The thread begins at the start of the movie, which happens to be the end of the story. As David and his family share a private moment of turmoil, the phone rings, and a long and rambling message from one of Joanne's friends goes from expressing sympathy for her to ordering food at a drive-through window.
Someone David knew in high school, with whom he hasn't spoken in years, thinks David's problems still have to do with his coming out as gay nine years ago. Once David tells him that Joanne has cancer, the guy has no clue how to respond. His idea of help—offering a free movie from a DVD rental box—simultaneously is touching and woefully misguided. When Joanne returns to the school where she taught for decades, she is too physically weak to tell a story about a favorite student. Shannon's performance here perfectly encapsulates the way that even the strongest, most good-humored person can be so completely diminished in body and spirit by illness.
David's professional and love-life struggles take the movie down a series of tangents that may distract him from his mother's illness (while featuring and creating problems of their own), but they mainly end up distracting from the core of the story. David and his long-term boyfriend Paul (Zach Woods) have ended their relationship. On a brief visit back to New York, his ex suggests that David should try dating other people. This leads to the dancing kid—somehow—and a date scene that could play as comedy or heartbreak, if not for how forcibly awkward it turns.
Of more pressing concern is the way his family reacts to his work and his sexuality. There's a repeated suggestion that David's sisters (Maude Apatow and Madisen Beaty) think their older brother is using his work as a way to separate himself from his responsibilities as a caretaker.
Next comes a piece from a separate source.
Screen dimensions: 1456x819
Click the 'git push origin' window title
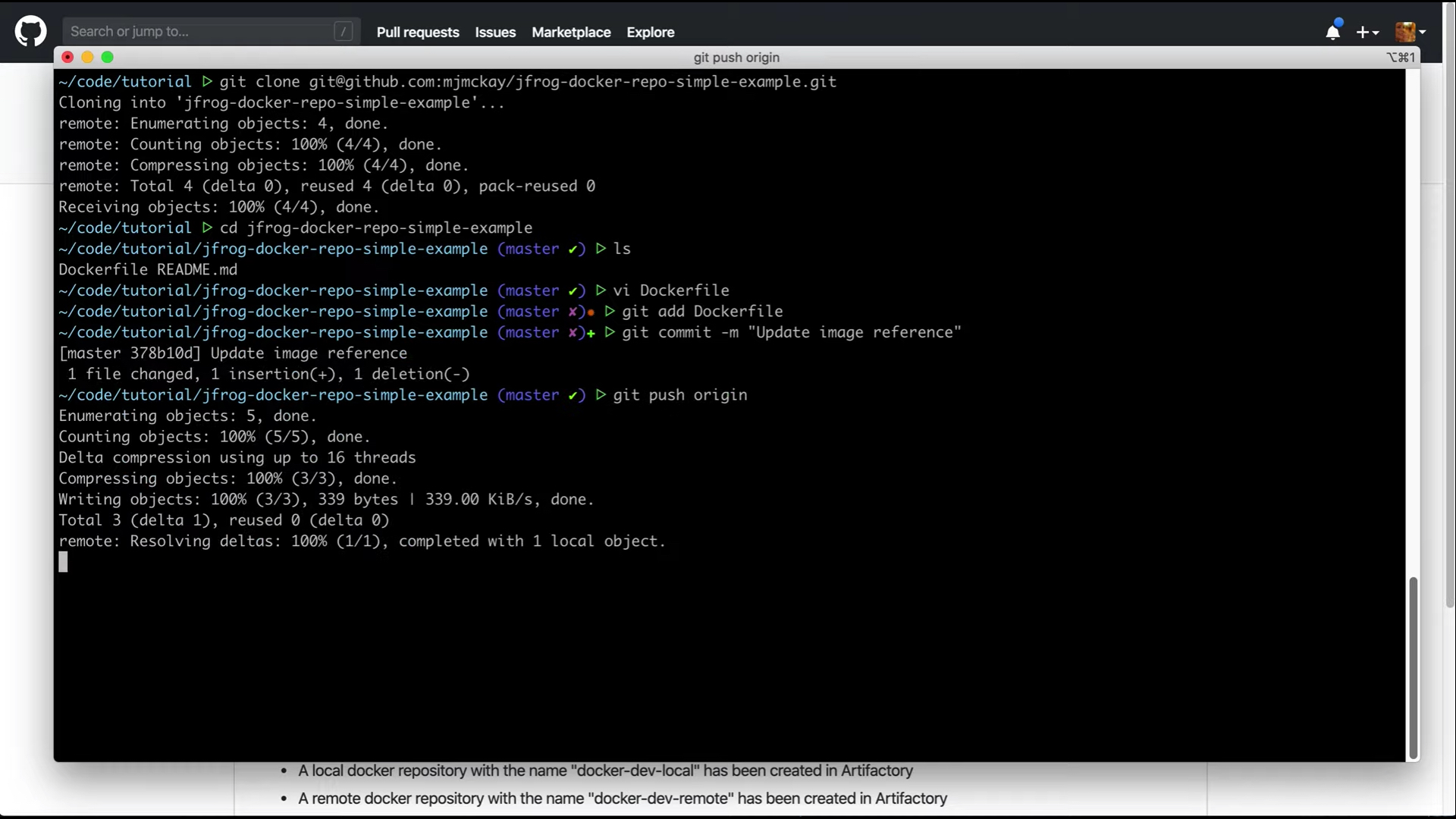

His father Norman (Bradley Whitford) still hasn't accepted that his son is gay, refusing to even speak the name of the man David had been dating for years. For his part, David doesn't mention the break-up, partially to keep his mother happy but also as a way to press his dad into maybe, finally acknowledging the truth.
Kelly eventually leads these characters toward the inevitable, and the frankness with which he handles scenes involving end-of-life decisions, fear in the face of death, and the desire to find meaning in any of this mess is admirable. He's also, though, taking us down a path that frames this experience as one that is uplifting, edging on the border of sappiness. The ultimate answer has to do with family, and if Other People starts to slip into mawkishness, it's primarily because the movie doesn't quite earn that final resolution. It's too busy finding distractions at the cost of the people and things that, by its own central argument, really matter.